I am a simple man leading a simple life, thanks to my wife who reads the pandemic news and the dark dreadful visions of pessimistic epidemiologists and instills caution in me, otherwise I’d be hanging out in saloons singing sea shanties with unmasked ne’er-do-wells, passing a bottle of whiskey around and sharing bacteria. Instead, she and I lead a monastic life, staying home, reading books, eating salads, playing Scrabble.
A year of quarantine with your spouse is something we didn’t anticipate when we said our vows. I promised to have and to hold, in sickness and in health, but by “sickness,” I was thinking of a bad cold, maybe a sprained ankle, not a year of incarceration. But by God, quarantine is an excellent test of a marriage, and either you go to a hotel and call your lawyer or you discover that you married the exact right person, which, as I contemplate it day after day, seems to me to be the greatest good luck, right up there with being an all-star third baseman or winning the Nobel Peace Prize.
I had twenty aunts and uncles, all of them married, and I witnessed no yelling, no door-slamming, no sobbing in locked rooms, so I figured the odds were in my favor. But I walked into a couple of troubled marriages before luck struck, and now I think that quarantine should be a prerequisite for marriage. Six months locked in a one-bedroom apartment before the license can be issued. You will quickly find out whether you have anything to say to each other or not. You’ll find out about housekeeping habits, personal hygiene, sense of humor (if any), dietary preferences. I am a liberal and know what is good for people and premarital quarantine is right at the top of the list.
She loves foreign TV shows with subtitles and long brisk walks and Zoom chats with friends. I love to sit and write notes with a pen on paper and put them in envelopes with a U.S. postage stamp. She walks by me and puts a hand on my shoulder and I touch her hand and every night, sometimes more often, we say, “I love you.”
If we wished, we could dive headfirst into the internet and find a turgid churn of people who see the vaccines as a “deep state” conspiracy to inject woke thought-control chemicals, or born-again anti-vaxxers who accept COVID as God’s Will and as the doorway to heaven; I worry about those people.

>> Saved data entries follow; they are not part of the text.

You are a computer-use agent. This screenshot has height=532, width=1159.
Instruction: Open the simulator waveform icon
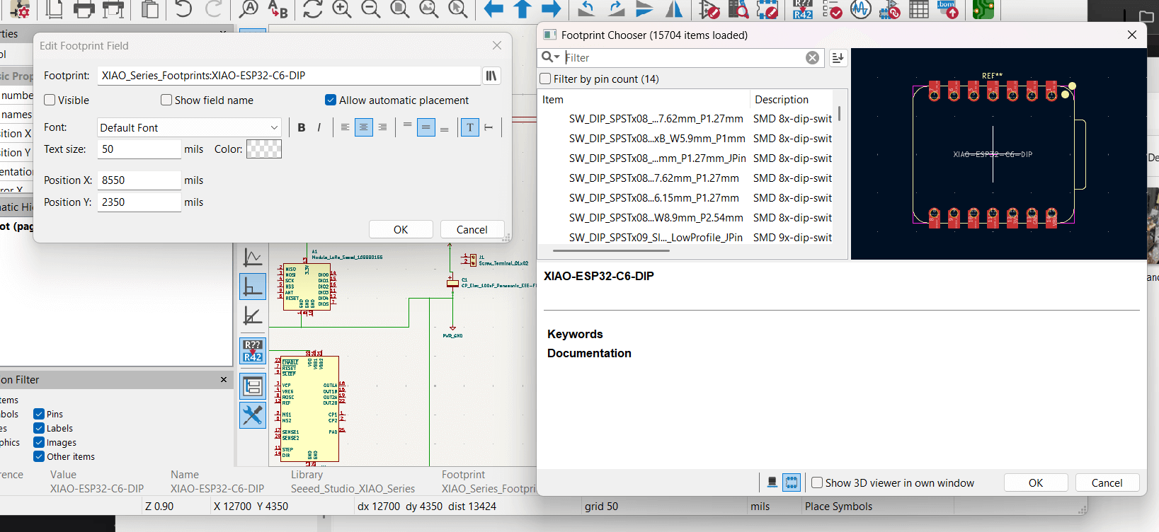click(x=860, y=9)
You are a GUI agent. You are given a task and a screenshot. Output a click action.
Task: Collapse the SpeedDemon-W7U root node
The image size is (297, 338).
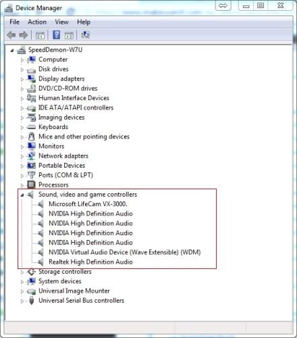(x=11, y=51)
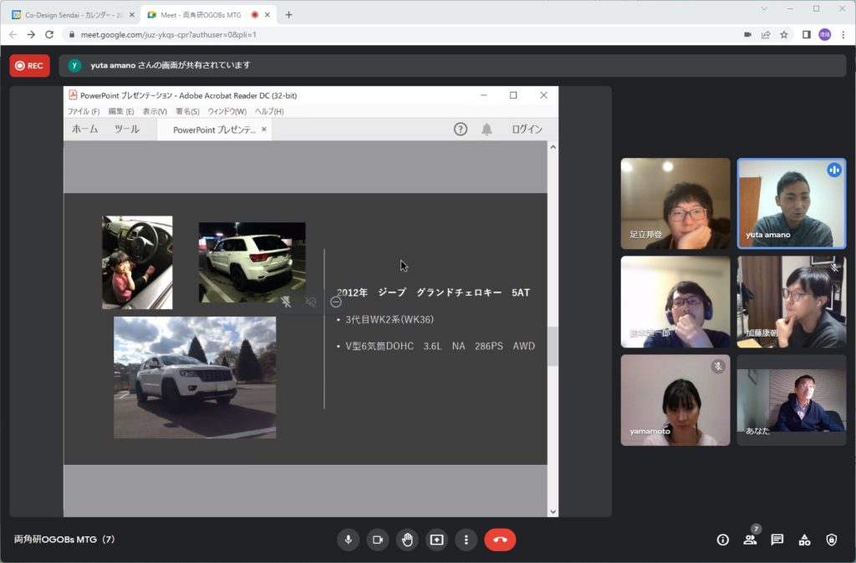Toggle the red REC recording button

click(x=29, y=65)
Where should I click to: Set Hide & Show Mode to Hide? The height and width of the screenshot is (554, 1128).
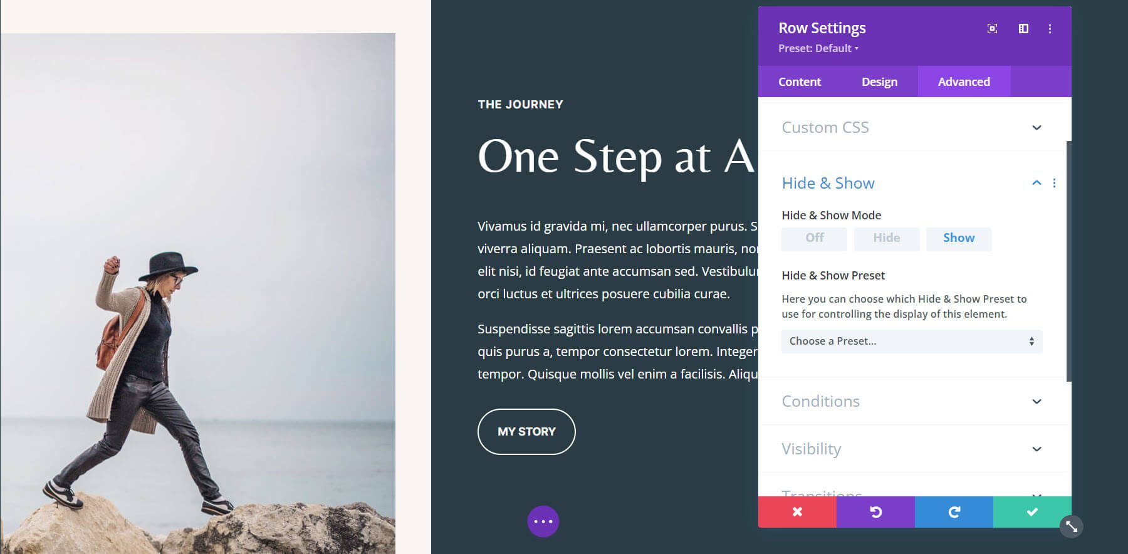pos(886,238)
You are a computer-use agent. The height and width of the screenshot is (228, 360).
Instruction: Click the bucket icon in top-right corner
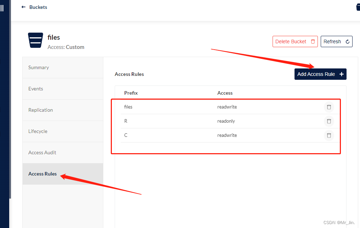358,7
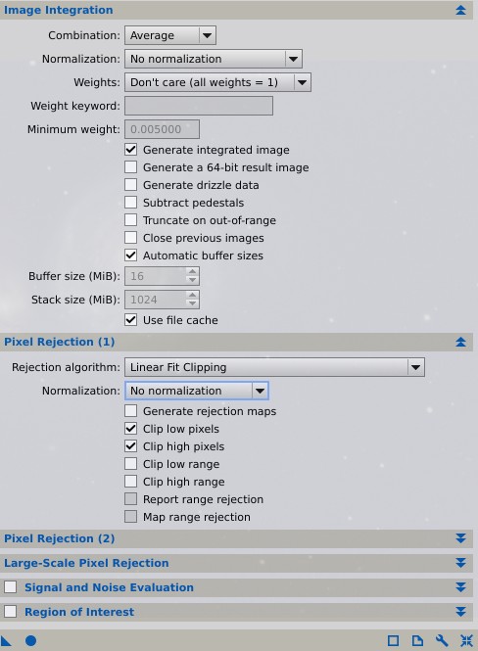
Task: Collapse the Pixel Rejection (1) section arrows
Action: [460, 342]
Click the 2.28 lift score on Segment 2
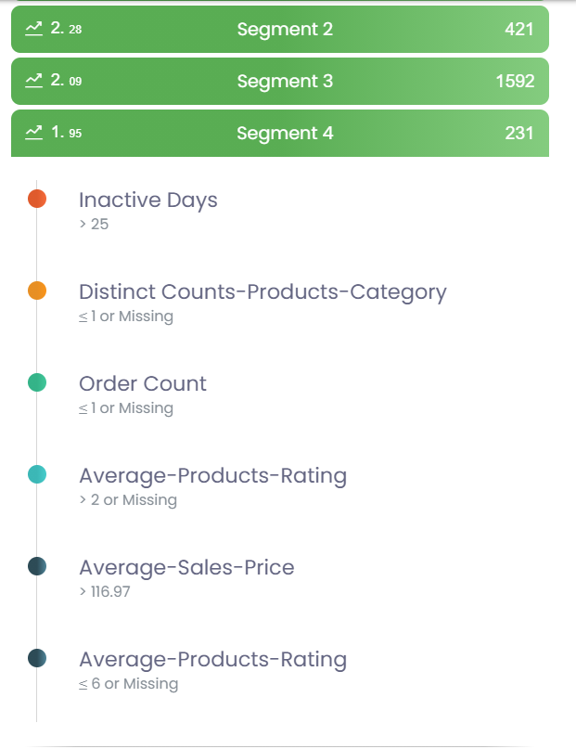Viewport: 576px width, 749px height. [67, 29]
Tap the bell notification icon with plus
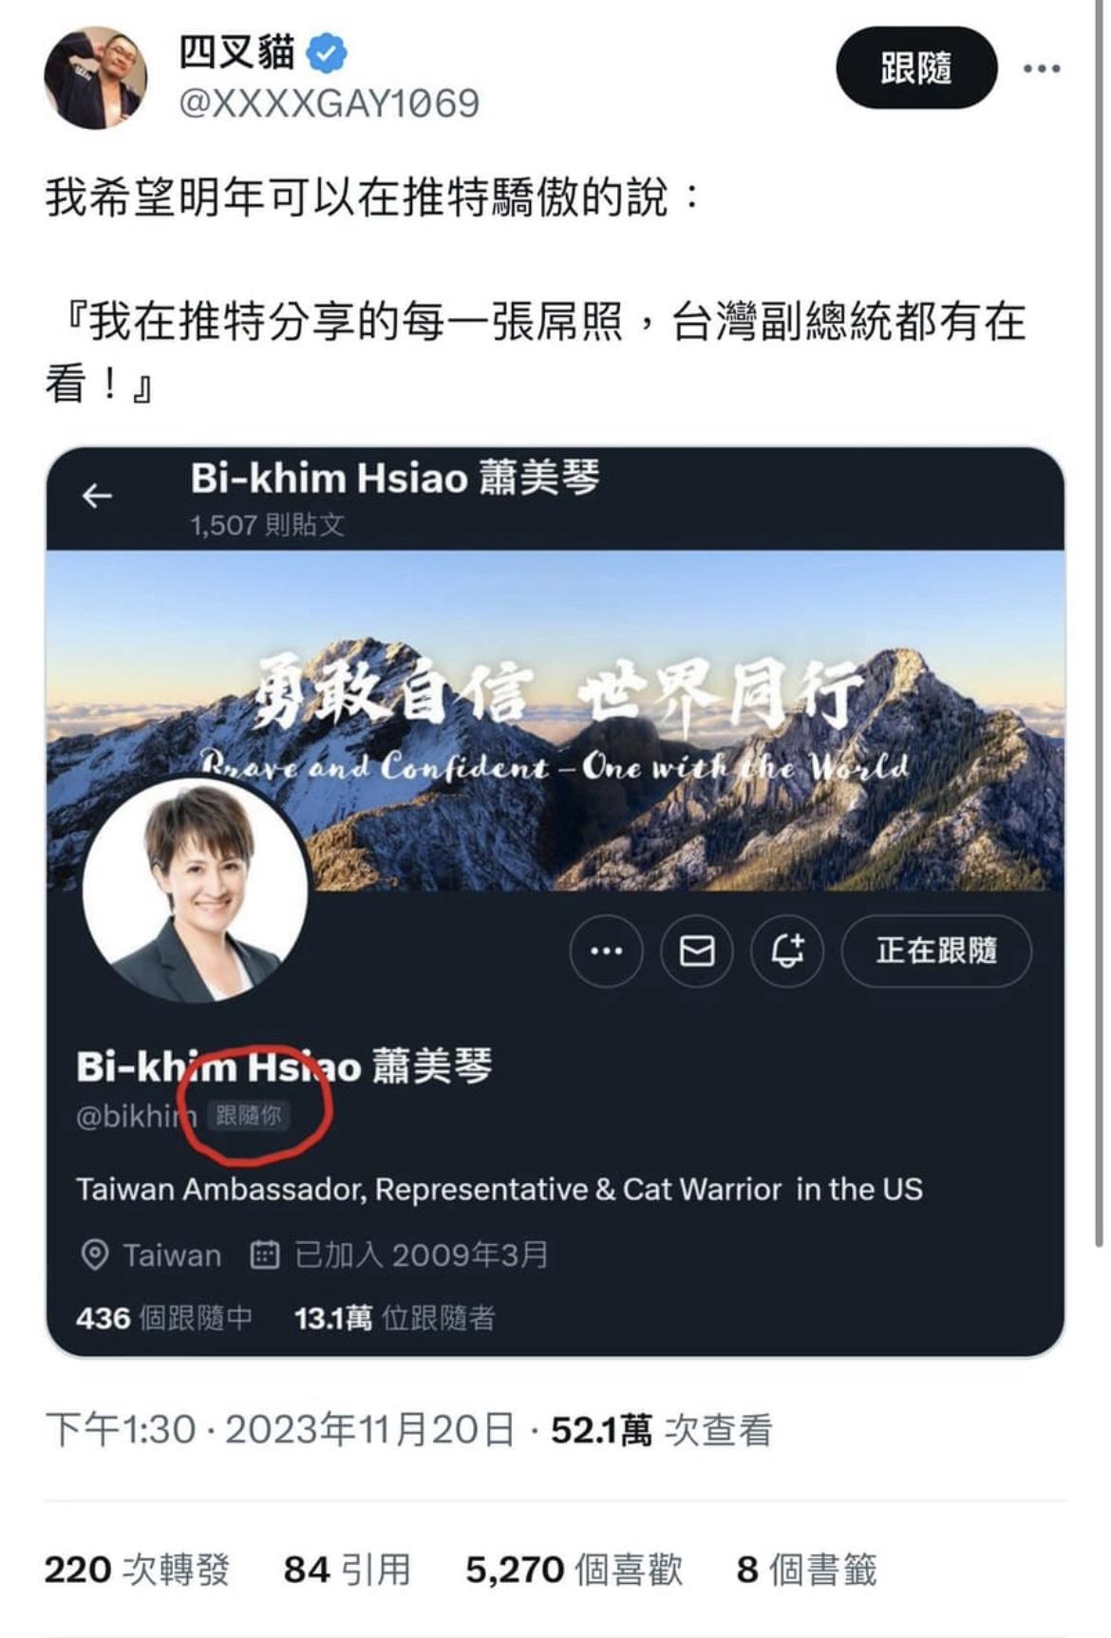This screenshot has height=1638, width=1111. [787, 950]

What with right-wing resistance to immunization, I worry that a big new wave of COVID could wipe out the Republican Party and suddenly we’d find ourselves in a nation of public-radio listeners, old folkies, organic sustainable people who are spiritual but not religious, and all the cranky uncles and crackpot cousins will disappear, and Terry Gross will be elected president. She does a show, “Fresh Air,” on which she interviews only people she admires because they agree with her. This is the problem with public radio. They can’t bear dissent. They are about unity and communal goodness, and their illusions is what led to the birth of Fox News.
I am an old liberal Democrat but I grew up among Republicans. My uncles were (their wives were undercover liberals), many of my teachers, my first employers. I do not want to live in a woke America with no street-corner preachers, no angry callers to call-in shows, no malefactors of great wealth who in their twilight years seek to redeem themselves through philanthropy to ballet companies and orchestras, no crazed individualists.
We cannot afford to lose the right wing through their self-imposed ignorance of communicable disease and that is why the National Guard needs to round them up and take them in trucks to internment camps for a month to get their shots. The Supreme Court may try to interfere with this and so they may need to be taken into custody too. The Jim Jordans and Lindsey Grahams and Ted Cruzes have a role to play in our country and we need to protect them from themselves. Lock them up and jab them and who knows, some of them may fall in love with the vaccinators and find true happiness. For their own good, we need to be the totalitarians they already believe we are. I don’t want to live in an entire nation of Vermonters. We need Texas and Mississippi too. Even Oklahoma.
I am an essayist who separates the wheat from the chaff and writes about the chaff. Other essayists write about problems you didn’t know you had in a way you don’t understand, but I focus on the ordinary. Breakfast, for example. I pour a cup of coffee and make toast and a goddess appears from the bedroom and my life is complete. She is a lover, best friend, companion, critic, guardian, and everything I need to know I get from her. She understands me completely, which makes psychotherapy redundant. I’m retired so my day is my own, but I’m a writer so I maintain the illusion of ambition and write a novel now and then. If I were a good person, I’d be an adjunct professor at a college and tell young people exactly how to live their lives, but being a WASP means I’m irrelevant, which is a perfect situation. It gives you the freedom of irresponsibility, it’s sort of the continuation of adolescence. I don’t read fiction anymore, there’s enough of that in the news. I go back and read my heroes, Liebling, Mary Oliver, Horace, Montaigne, and listen to some Bach and Chopin and Fauré, and that keeps me sort of balanced. Time rushes on but if I need to stop it, I go for a walk. The advent of the internet and social media and Google have not changed the tempo of walking. If you leave your phone behind, you walk into the park and you’re back in the 19th century and Dickens or Proust or Mark Twain could walk up and ask you for directions.